I am a southerner by ancestry, birth, training, inclination, belief
and practice. I believe the segregation of the races is proper and the only
practical and correct way of life in our states. I have always so believed, and
I shall always so act. I shall be the last to submit to any attempt on the part
of anyone to break down and to weaken this firmly established policy of our
people.—G. Harrold Carswell
I
|
n 1968 the Democratic Party, seriously crippled by Lyndon Johnson’s
decision not to seek reelection and by the assassination of frontrunner Robert
Kennedy, essentially threw in the towel by choosing Vice-President Hubert
Humphrey (“Second fiddle’s a hard part I know When they won’t even give you a
bow”) to run against Richard Nixon redivivus.
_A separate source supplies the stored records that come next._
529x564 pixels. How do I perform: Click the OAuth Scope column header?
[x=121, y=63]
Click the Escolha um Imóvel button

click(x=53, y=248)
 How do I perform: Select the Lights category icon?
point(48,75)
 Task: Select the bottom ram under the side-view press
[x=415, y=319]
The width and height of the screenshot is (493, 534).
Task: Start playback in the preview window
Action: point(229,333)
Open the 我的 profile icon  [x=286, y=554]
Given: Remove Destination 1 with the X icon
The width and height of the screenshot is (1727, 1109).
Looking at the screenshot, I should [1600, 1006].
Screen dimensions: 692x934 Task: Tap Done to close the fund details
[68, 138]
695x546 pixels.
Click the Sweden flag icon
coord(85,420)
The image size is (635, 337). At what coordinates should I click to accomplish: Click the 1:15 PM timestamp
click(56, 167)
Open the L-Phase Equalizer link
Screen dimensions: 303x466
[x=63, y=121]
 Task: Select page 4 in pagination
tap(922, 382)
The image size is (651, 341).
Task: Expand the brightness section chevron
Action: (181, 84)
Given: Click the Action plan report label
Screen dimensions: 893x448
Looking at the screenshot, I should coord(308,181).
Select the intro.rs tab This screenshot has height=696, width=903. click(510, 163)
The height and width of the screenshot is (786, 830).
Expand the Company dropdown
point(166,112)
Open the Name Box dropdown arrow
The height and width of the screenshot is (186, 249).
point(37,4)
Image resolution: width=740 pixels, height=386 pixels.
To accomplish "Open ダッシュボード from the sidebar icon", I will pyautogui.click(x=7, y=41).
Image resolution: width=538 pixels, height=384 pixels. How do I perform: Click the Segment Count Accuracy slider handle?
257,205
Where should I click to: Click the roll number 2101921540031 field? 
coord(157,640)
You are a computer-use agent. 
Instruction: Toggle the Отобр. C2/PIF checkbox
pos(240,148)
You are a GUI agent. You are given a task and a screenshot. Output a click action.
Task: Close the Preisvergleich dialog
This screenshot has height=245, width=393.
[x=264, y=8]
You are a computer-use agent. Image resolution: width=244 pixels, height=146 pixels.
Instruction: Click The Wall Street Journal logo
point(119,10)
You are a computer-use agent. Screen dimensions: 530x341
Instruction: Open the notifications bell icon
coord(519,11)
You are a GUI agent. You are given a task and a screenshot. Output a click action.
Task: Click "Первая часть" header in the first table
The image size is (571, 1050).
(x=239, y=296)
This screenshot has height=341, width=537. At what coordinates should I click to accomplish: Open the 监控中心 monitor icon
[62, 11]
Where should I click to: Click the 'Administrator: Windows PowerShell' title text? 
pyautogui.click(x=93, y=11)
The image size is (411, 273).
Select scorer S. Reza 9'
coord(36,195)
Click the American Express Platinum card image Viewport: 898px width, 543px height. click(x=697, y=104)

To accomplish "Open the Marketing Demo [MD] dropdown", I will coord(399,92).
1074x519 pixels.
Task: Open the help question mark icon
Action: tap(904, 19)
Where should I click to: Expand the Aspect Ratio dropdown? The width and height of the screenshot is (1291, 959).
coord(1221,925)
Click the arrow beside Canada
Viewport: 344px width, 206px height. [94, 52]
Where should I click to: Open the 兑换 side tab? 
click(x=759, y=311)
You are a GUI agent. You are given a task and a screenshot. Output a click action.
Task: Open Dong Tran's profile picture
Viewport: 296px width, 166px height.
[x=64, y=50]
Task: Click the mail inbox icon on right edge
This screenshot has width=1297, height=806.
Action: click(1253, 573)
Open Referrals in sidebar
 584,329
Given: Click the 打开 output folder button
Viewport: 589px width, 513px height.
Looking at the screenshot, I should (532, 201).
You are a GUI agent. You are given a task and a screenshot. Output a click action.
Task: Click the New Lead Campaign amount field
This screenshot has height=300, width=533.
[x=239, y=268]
With the new (white) South ready
to turn on the party that had betrayed it with what their politicians liked to
refer to as the Civil Wrongs Act, Nixon was swept into office as a “law and
order” candidate, with the southern states going either for him or for the
segregationist George C. Wallace, a former Dixiecrat running on the American
Independent ticket.
Once in office Nixon was determined to cement the new
understanding between the racist ex-Democrats and the new Republican Party by
stacking the Supreme Court (as best he could) with their kind of people—white southern
racists. His first attempt was the nomination of Clement Haynsworth, a South Carolina
judge who could be relied upon to rule in favor of segregation and against
labor no matter the cost. The Senate, however, declined to rubber-stamp him,
voting against him 55 to 45. (As an illustration of how party loyalties have
changed since then, let me observe that 19 Democrats crossed party lines to
vote for Haynsworth, while 17
Republicans crossed party lines to vote against
him.)
Nixon’s next nomination was bizarre: G. Harrold Carswell from
Georgia. A thoroughly mediocre jurist (one Senator defended him by saying that
mediocre people deserved to have representation on the court too), his
anti-equality stance was well-known. Unfortunately, he had not kept quiet about
it; in a 1948 speech he had openly acknowledged his racist views. In an address
to the American Legion he had espoused his “firm, vigorous belief in the
principles of white supremacy, and I shall always be so governed.” Taking him
at his word, on 8 April 1970 the Senate rejected him 51 to 45, a closer vote
than the one on Haynsworth, though between these two sorry excuses for human
beings Haynsworth was clearly the better choice.
Nixon
blamed the whole sorry spectacle on the Senate, saying that in the present
environment it was impossible to get a southerner appointed to the Supreme
Court—which was probably true enough, assuming that you keep in mind the
unspoken requirements that he be white and racist. Had he been willing to
venture out a bit further, maybe he could have found somebody suitable who hadn’t
made white supremacist speeches, or proclaimed his eternal devotion to
segregation. Whether the appointment of (say) an African-American civil rights
leader from the south would have served his political ends, is another question
altogether.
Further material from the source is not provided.